W Wielkanoc przeżyłam horror. Dobra, wiem o lanym poniedziałku i byłam na to przygotowana (słusznie, jak się okazało). Jednak najgorsza była noc przed.
Wyobraźcie sobie, że budzicie się rano, wychodzicie przed dom, a tam… nie ma bramy. Tak po prostu, nie ma jej, są tylko gołe zawiasy. Wpadłam do domu z krzykiem, że nas okradli. Pewnie na złom zabrali, bo komu byłaby do czego potrzebna!
A teściowie w śmiech. Okazało się, że tu jest zwyczaj wyjmowania bram na święta. Czasem stawiano je obok, czasem montowano u sąsiadów. Ba – Marek mi opowiedział, że kiedyś rozebrano komuś cały płot i na podwórku ułożono ładnie deski na stos. I to ma być zabawa?!
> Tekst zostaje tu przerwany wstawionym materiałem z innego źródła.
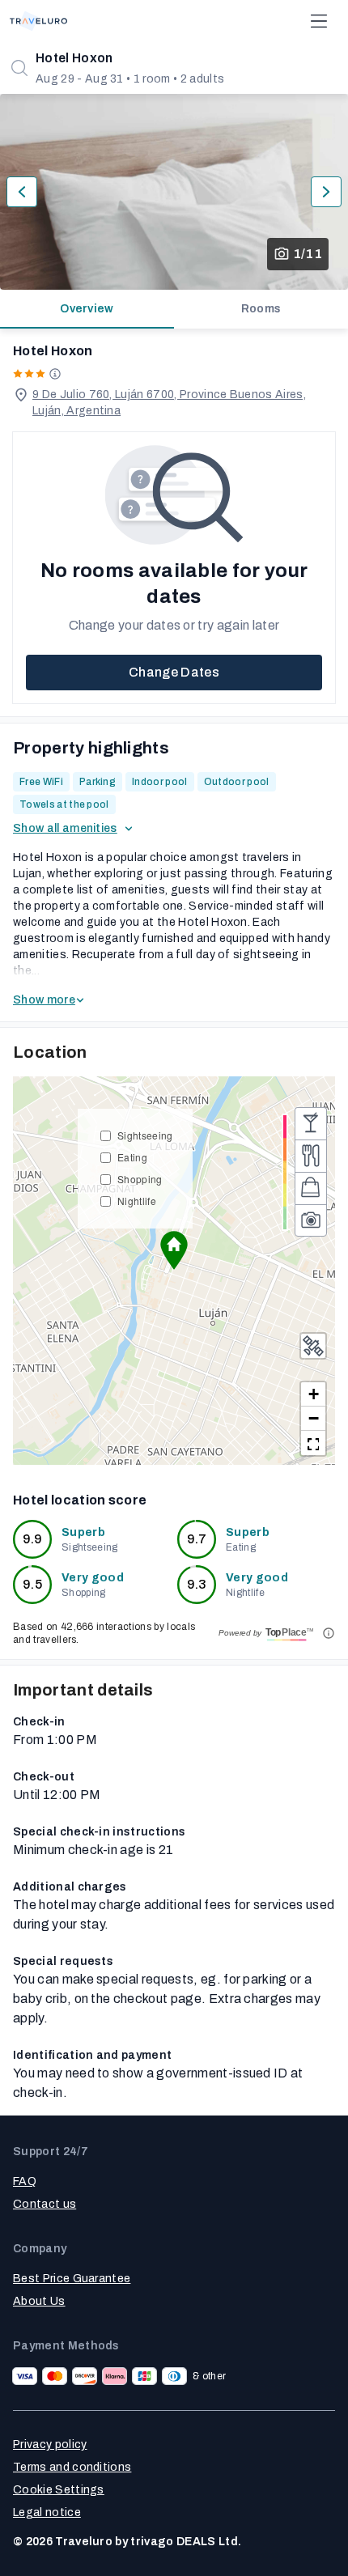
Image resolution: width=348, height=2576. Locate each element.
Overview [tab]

Kiedyś jego wujkowi cały wóz ustawili na dachu stodoły! Potem winowajcy przychodzą i pomagają naprawiać szkody. Za kielicha.
Albo się wykończę, albo rozwiodę
Podobno kiedyś, zdaje się na to półpoście, po ulicach biegają przebierańcy i straszą ludzi. Mam się oglądać za siebie? Niedługo zacznę się bać wychodzić na ulicę, zamknę się w domu… To ma być tradycja? Raczej mobbing!
Nie wiem, czy wytrzymam. Staję się kłębkiem nerwów, bo nie mogę uciec od tych obrzędów. Tu jest to wpisane w życie, obowiązkowe. A ja tak nie umiem. Gdzie jest ta wieś, do której Jan Kochanowski niemal się modlił słowami: „Wsi spokojna, wsi wesoła”? Nie dla mnie ten barbarzyński świat!